# What this task involves:
Write out the following records exactly, each one in full.

▼▼▼

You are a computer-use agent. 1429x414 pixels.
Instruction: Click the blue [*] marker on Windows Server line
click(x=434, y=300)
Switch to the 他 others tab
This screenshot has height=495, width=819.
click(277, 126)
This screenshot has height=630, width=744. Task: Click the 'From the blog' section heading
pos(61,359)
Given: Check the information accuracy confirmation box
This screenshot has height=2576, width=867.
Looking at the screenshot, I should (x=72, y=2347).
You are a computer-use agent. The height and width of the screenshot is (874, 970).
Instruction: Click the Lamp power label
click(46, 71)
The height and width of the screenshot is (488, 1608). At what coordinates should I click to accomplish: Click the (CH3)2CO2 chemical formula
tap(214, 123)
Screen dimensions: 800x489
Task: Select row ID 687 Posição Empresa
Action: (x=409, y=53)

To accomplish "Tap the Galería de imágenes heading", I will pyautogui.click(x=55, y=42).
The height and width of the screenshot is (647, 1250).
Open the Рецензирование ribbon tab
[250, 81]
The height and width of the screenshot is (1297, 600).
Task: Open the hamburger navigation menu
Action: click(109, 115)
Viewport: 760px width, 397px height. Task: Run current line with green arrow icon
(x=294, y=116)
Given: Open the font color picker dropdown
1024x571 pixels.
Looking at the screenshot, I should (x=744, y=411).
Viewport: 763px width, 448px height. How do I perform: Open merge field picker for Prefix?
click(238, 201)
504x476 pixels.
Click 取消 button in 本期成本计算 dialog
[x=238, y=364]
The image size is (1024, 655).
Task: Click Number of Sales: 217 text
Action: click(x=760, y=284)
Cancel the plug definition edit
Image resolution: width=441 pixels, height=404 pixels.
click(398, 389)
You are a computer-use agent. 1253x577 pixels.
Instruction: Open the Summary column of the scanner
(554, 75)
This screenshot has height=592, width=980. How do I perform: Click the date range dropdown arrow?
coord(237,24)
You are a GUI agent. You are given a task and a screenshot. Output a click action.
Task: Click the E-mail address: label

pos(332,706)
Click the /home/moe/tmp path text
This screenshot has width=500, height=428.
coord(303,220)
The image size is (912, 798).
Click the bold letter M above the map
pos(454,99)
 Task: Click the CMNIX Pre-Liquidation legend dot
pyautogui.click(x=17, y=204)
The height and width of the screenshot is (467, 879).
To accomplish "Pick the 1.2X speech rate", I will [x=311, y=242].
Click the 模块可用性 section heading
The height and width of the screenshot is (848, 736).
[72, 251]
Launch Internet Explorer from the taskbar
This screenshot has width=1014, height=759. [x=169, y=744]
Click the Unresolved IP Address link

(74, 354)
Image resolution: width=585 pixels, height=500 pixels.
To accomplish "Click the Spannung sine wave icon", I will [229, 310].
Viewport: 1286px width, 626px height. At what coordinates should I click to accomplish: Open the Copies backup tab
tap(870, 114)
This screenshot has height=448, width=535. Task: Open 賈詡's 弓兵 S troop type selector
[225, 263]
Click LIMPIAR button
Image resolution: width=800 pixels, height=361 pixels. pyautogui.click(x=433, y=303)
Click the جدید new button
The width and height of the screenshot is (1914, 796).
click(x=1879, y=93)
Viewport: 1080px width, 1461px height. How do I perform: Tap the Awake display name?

▲▲▲

# Result for this task:
You are a computer-use agent. 1429x414 pixels.
Instruction: Click the blue [*] marker on Windows Server line
click(x=434, y=300)
Switch to the 他 others tab
This screenshot has height=495, width=819.
click(277, 126)
This screenshot has height=630, width=744. Task: Click the 'From the blog' section heading
pos(61,359)
Given: Check the information accuracy confirmation box
This screenshot has height=2576, width=867.
Looking at the screenshot, I should (x=72, y=2347).
You are a computer-use agent. The height and width of the screenshot is (874, 970).
Instruction: Click the Lamp power label
click(46, 71)
The height and width of the screenshot is (488, 1608). At what coordinates should I click to accomplish: Click the (CH3)2CO2 chemical formula
tap(214, 123)
Screen dimensions: 800x489
Task: Select row ID 687 Posição Empresa
Action: (x=409, y=53)

To accomplish "Tap the Galería de imágenes heading", I will pyautogui.click(x=55, y=42).
The height and width of the screenshot is (647, 1250).
Open the Рецензирование ribbon tab
[250, 81]
The height and width of the screenshot is (1297, 600).
Task: Open the hamburger navigation menu
Action: click(109, 115)
Viewport: 760px width, 397px height. Task: Run current line with green arrow icon
(x=294, y=116)
Given: Open the font color picker dropdown
1024x571 pixels.
Looking at the screenshot, I should (x=744, y=411).
Viewport: 763px width, 448px height. How do I perform: Open merge field picker for Prefix?
click(238, 201)
504x476 pixels.
Click 取消 button in 本期成本计算 dialog
[x=238, y=364]
The image size is (1024, 655).
Task: Click Number of Sales: 217 text
Action: click(x=760, y=284)
Cancel the plug definition edit
Image resolution: width=441 pixels, height=404 pixels.
click(398, 389)
You are a computer-use agent. 1253x577 pixels.
Instruction: Open the Summary column of the scanner
(554, 75)
This screenshot has height=592, width=980. How do I perform: Click the date range dropdown arrow?
coord(237,24)
You are a GUI agent. You are given a task and a screenshot. Output a click action.
Task: Click the E-mail address: label

pos(332,706)
Click the /home/moe/tmp path text
This screenshot has width=500, height=428.
coord(303,220)
The image size is (912, 798).
Click the bold letter M above the map
pos(454,99)
 Task: Click the CMNIX Pre-Liquidation legend dot
pyautogui.click(x=17, y=204)
The height and width of the screenshot is (467, 879).
To accomplish "Pick the 1.2X speech rate", I will [x=311, y=242].
Click the 模块可用性 section heading
The height and width of the screenshot is (848, 736).
[72, 251]
Launch Internet Explorer from the taskbar
This screenshot has width=1014, height=759. [x=169, y=744]
Click the Unresolved IP Address link

(74, 354)
Image resolution: width=585 pixels, height=500 pixels.
To accomplish "Click the Spannung sine wave icon", I will [229, 310].
Viewport: 1286px width, 626px height. At what coordinates should I click to accomplish: Open the Copies backup tab
tap(870, 114)
This screenshot has height=448, width=535. Task: Open 賈詡's 弓兵 S troop type selector
[225, 263]
Click LIMPIAR button
Image resolution: width=800 pixels, height=361 pixels. pyautogui.click(x=433, y=303)
Click the جدید new button
The width and height of the screenshot is (1914, 796).
click(x=1879, y=93)
Viewport: 1080px width, 1461px height. How do I perform: Tap the Awake display name?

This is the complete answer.